## The task
Which lines of the entries hold the string "agent"? Copy each one.

## Records supplied
◆ ◆ ◆

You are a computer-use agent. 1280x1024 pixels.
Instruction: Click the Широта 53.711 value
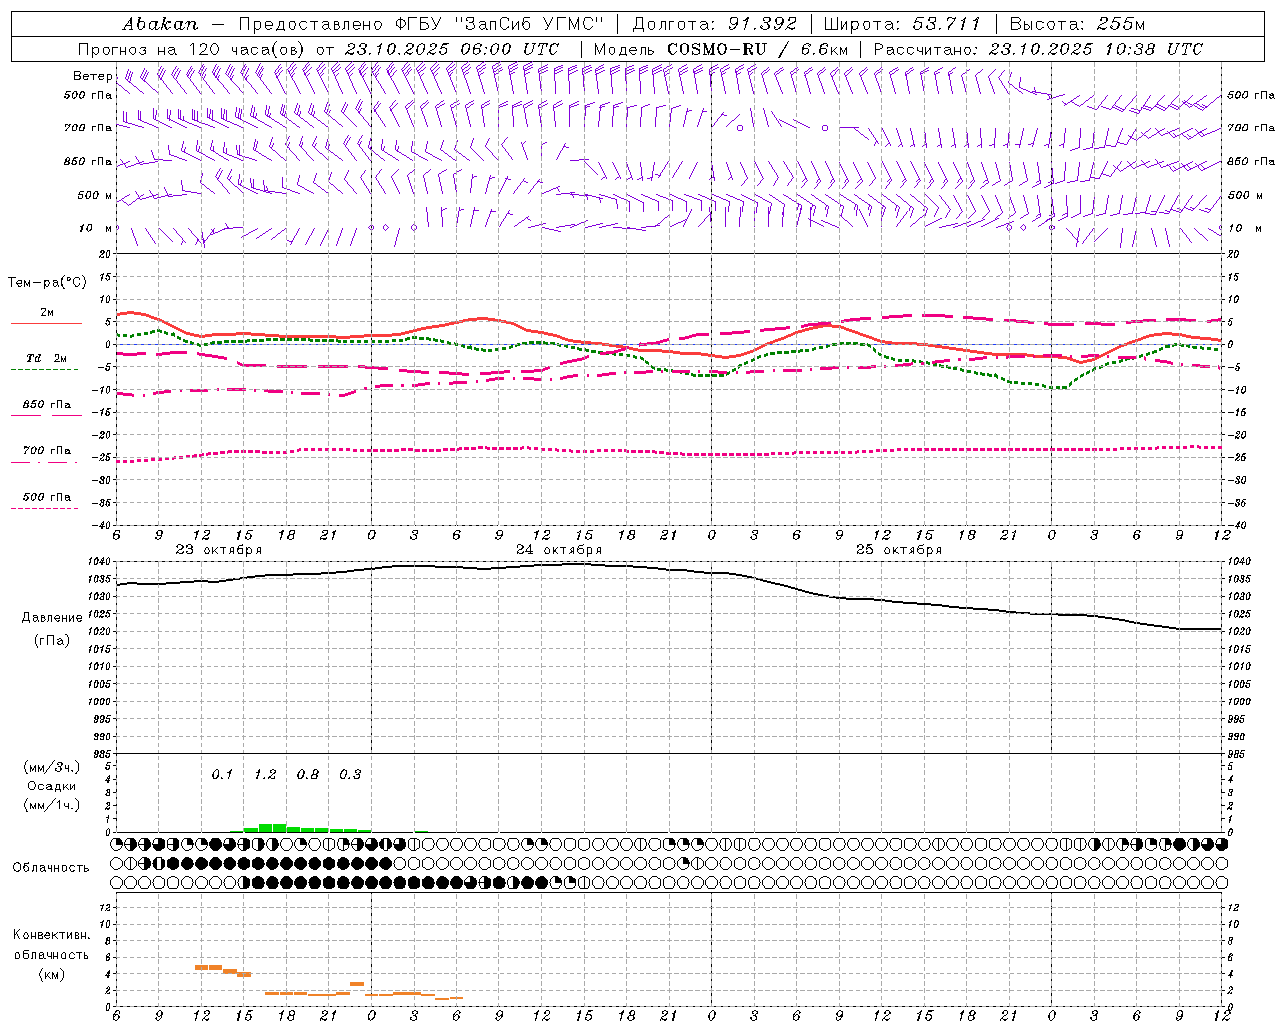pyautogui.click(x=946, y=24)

◆ ◆ ◆

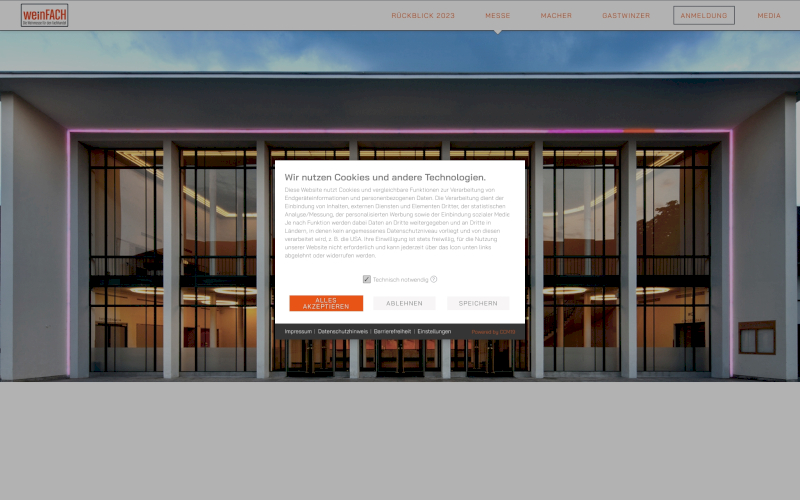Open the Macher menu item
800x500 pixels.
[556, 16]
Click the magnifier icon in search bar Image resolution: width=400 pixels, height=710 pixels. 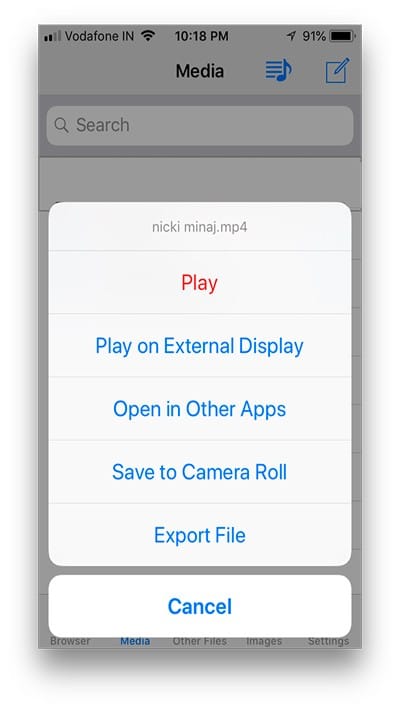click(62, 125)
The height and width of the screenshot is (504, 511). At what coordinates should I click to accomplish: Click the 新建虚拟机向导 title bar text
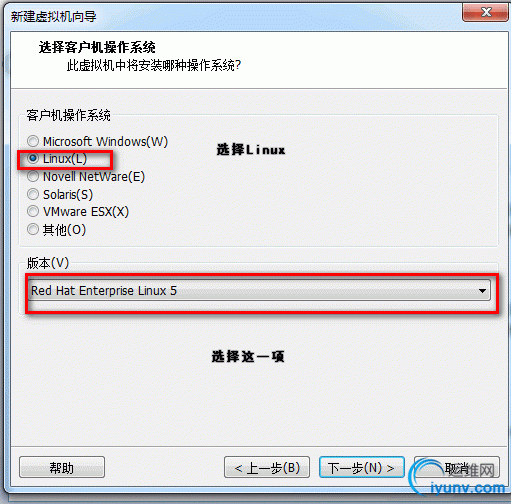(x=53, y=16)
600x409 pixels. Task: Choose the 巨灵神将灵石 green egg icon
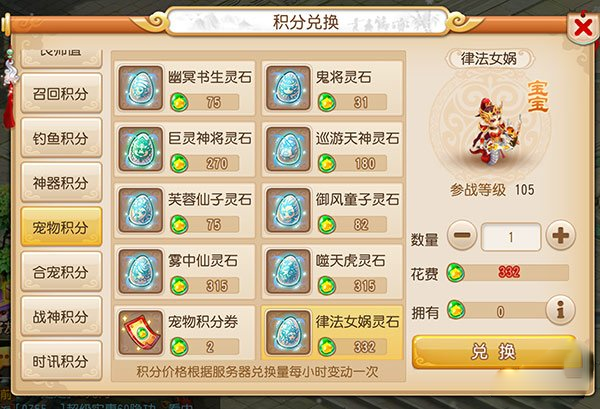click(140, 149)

◆ ◆ ◆

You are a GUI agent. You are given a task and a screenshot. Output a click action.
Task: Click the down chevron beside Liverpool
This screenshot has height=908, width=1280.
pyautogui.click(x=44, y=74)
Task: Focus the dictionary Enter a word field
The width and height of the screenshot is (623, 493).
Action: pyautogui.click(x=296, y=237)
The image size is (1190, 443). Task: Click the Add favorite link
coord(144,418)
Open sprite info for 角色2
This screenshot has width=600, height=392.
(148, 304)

◆ ◆ ◆

## Solution for this problem
You are a computer-use agent. 1280x1024 pixels.
You are a GUI agent. You are given a task and a screenshot. Output a click action.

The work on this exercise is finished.